**What you need to do:** Write out, word for word, every line in the data below from the one containing "You are a computer-use" to the one containing "Instruction: Open the gas mask tattoo image", both of them included.

**Material shown:**
^^^^^^^^^^^^^^^^

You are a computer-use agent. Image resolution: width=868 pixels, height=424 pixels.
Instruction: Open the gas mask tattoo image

^^^^^^^^^^^^^^^^

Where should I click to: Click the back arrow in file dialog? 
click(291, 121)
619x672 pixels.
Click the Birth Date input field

^^^^^^^^^^^^^^^^

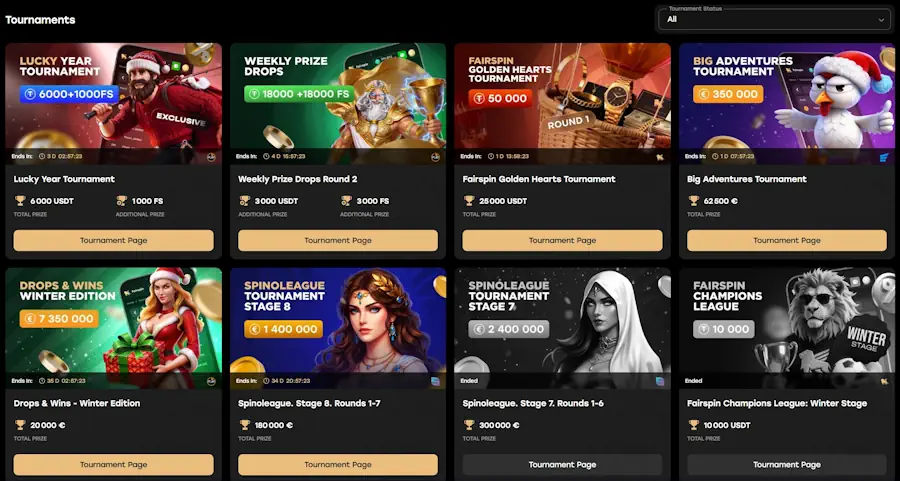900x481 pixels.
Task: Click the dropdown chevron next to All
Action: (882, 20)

^^^^^^^^^^^^^^^^

**Output for this exercise:**
You are a computer-use agent. Image resolution: width=868 pixels, height=424 pixels.
Instruction: Open the gas mask tattoo image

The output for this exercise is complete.